Data provided
┌──
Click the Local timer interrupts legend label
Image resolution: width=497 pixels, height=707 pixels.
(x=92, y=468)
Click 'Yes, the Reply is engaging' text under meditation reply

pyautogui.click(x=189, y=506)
└──
Your instructions
Recast all of the material above as a numbered list, one line per item, omitting any blank lines.

Solution below
1. Click the Local timer interrupts legend label
2. Image resolution: width=497 pixels, height=707 pixels.
3. (x=92, y=468)
4. Click 'Yes, the Reply is engaging' text under meditation reply
5. pyautogui.click(x=189, y=506)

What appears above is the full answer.